The future of healthcare is a connected healthcare ecosystem — CHE 3.0

As the healthcare industry transforms, organizations are moving to a more connected future. Connected Health Ecosystem (CHE) 3.0 is a model that organizations can use to assess how they are progressing in becoming a mature, connected health ecosystem.

At a November workshop sponsored by PwC at the Becker's 10th Annual CEO + CFO Roundtable, Inshita Wij, director, customer transformation, PwC Strategy&, moderated a panel discussion on connected health ecosystems including:

  • Josette Beran, Managing Director, Enterprise Strategy & Value, PwC Strategy&
  • Patrick Maher, Partner, Customer Transformation, PwC Strategy&
  • Rob Lemos, Senior VP of Strategy & Growth, Fort Lauderdale, Fla.-based Millennium Physician Group
  • Paul Leinwand, Partner, Enterprise Strategy & Value; Author, Beyond Digital and Strategy That Works, PwC Strategy&

Three key takeaways were:

  1. Healthcare models are evolving from fee-for-service hospitals to connected ecosystems. The integrated delivery network (IDN) approach is a first step from a fragmented, volume-driven environment to a model that emphasizes partnerships, alignment of incentives and higher value. Systems still in this past ("1.0") environment are trying to drive utilization through clinical episodes. They are focusing on inpatient care, improving quality and expansion of physical assets.
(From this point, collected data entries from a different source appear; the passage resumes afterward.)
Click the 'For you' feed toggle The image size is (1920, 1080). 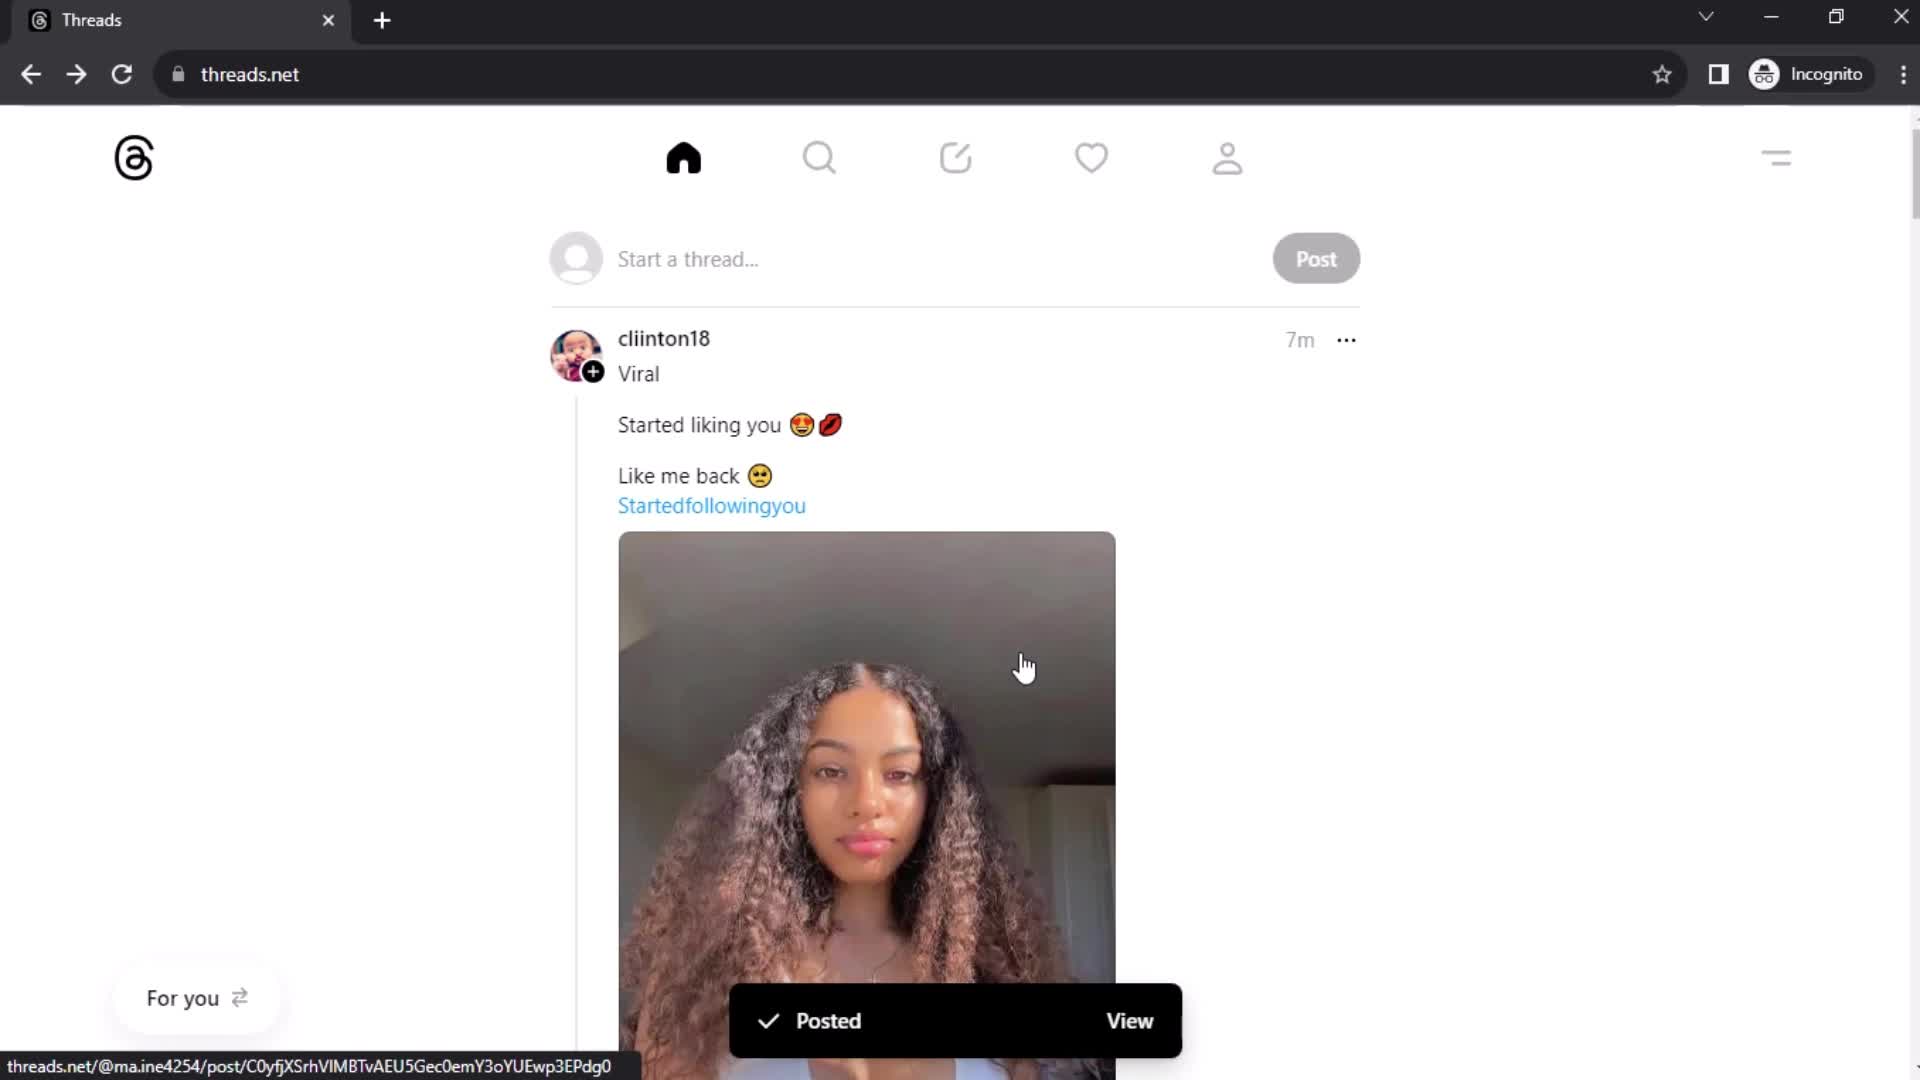[196, 998]
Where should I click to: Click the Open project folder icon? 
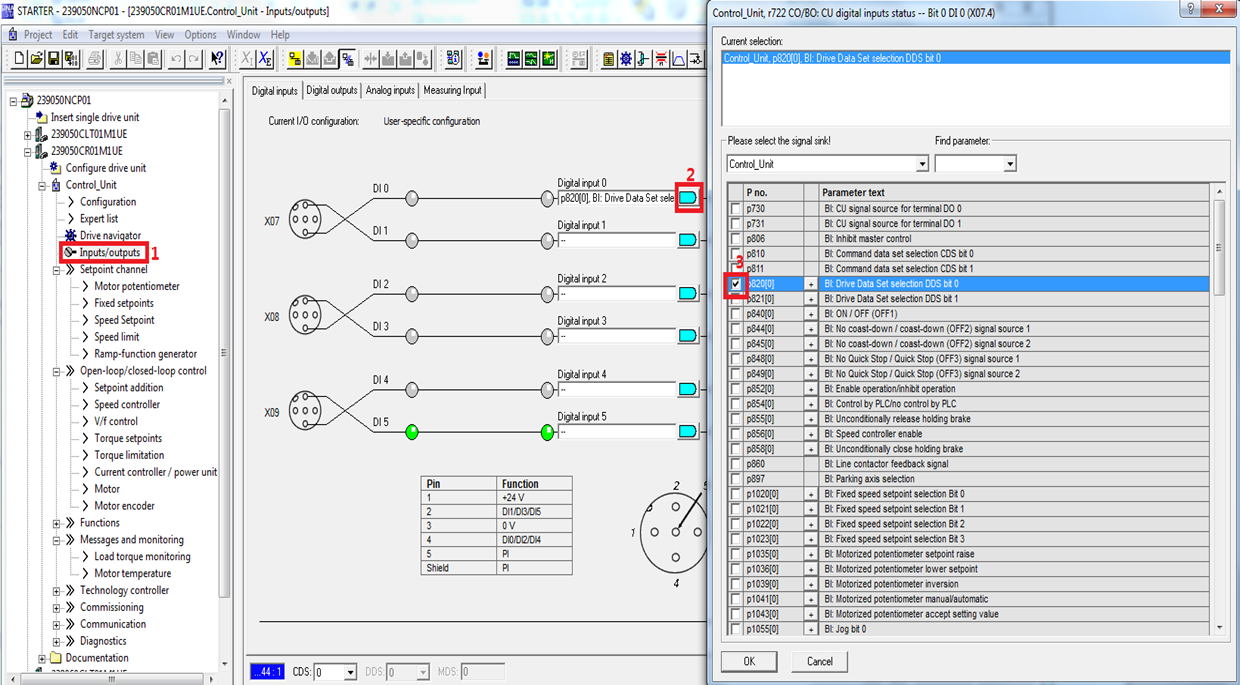coord(37,59)
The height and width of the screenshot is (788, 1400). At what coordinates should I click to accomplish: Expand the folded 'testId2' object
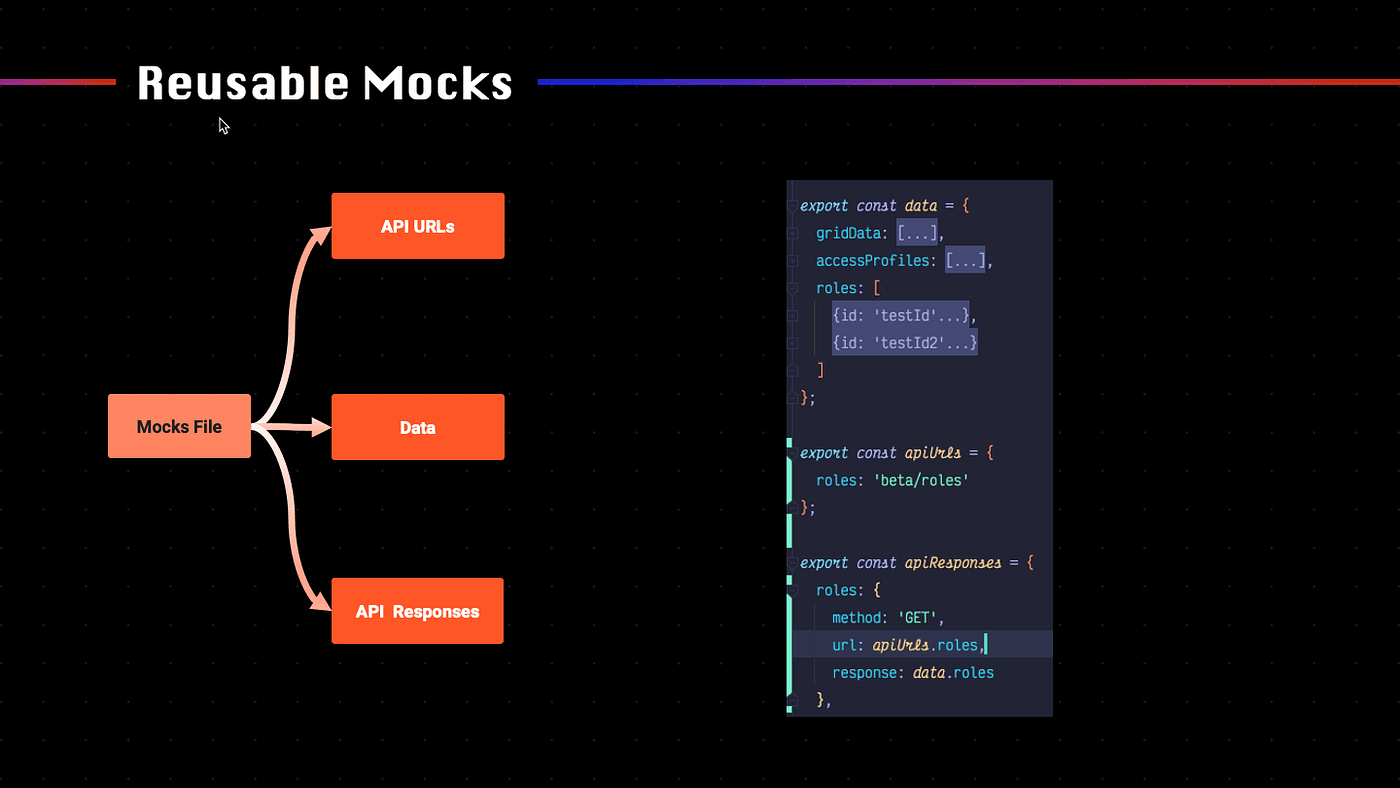(905, 343)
    The IDN present ("2.0") way of organizing and delivering care has moved the focus away from the hospital alone, into a health system. The focus is on gaining market share and extending clinical episodes to provide more comprehensive care outside of the hospital.

    Looking to the future, it will be the Connected Health Ecosystem (CHE) that addresses today's systemic challenges. As individual systems move toward this "3.0" version of healthcare, there will be a greater focus on health and well-being within an overall ecosystem, designed to better serve patients better by more effectively leveraging and connecting community resources. This means making investments to deliver on the lifetime value of consumers/patients, not just the transactional value of a procedure. Mergers and joint ventures will be made strategically to provide longitudinal, whole-person care, with a continued emphasis on digital and virtual health, and market changes will drive more consumer-friendly new products. 

  2. Organizations place different priorities on various dimensions of CHE 3.0. Eight dimensions frame the strategic agenda for health systems operating in the dynamic and interconnected CHE 3.0 landscape of the future. These are: 

    • Consumer
    • Care model
    • Workforce
    • Risk and value-based care
    • Data analytics
    • Technology and infrastructure
    • Operational performance
    • ESG

    A much more personalized and proactive version of those dimensions, from patient to staff to system, will take shape in the evolution from a 1.0 to a 3.0 environment. 

    Not every organization is the same, and each must make deliberate choices to enhance specific dimensions aligned to their strategic role in CHE 3.0. One important factor in the journey to 3.0 is the market in which an organization sits, as each market has very different pressures. 

    "Is the future the same for everyone? No. Even today, the present isn't the same for everyone — you have community systems, you have academic systems and you have a whole bunch of things in between . . . It's very important for executive teams to begin to make choices about where they need to excel and improve their performance," Mr. Maher said.

  3. Alignment and funding are critical to successful partnerships in CHE 3.0. Stakeholder alignment — committing to a single vision and working together to achieve that vision — and having clearly defined funding paths, whether through capital prioritization, alternative funding sources or another option, are the top needs for successful partnerships in CHE 3.0. Establishing trust can be challenging but removing that barrier will lead to collaboration and cooperation that benefits all stakeholders.

    For example, hospitals and physician groups can both reap significant benefits through partnership. Hospitals are losing $150,000-200,000 per primary care physician, while physicians are looking to streamline patient acquisition and funding. By working together, CAHPS scores improve and inpatient utilization increases, while the cost of patient acquisition decreases and funding broadens due to access to more patients across different lines of business. 

Industry evolution to CHE 3.0 requires a shift in perspective. "It's very hard for any organization to really have the skills, competencies and capabilities to do everything well," Mr. Leinwand said. Recognizing that these big challenges require that people and health entities must work together is a critical step to aligning incentives and solving problems the right way.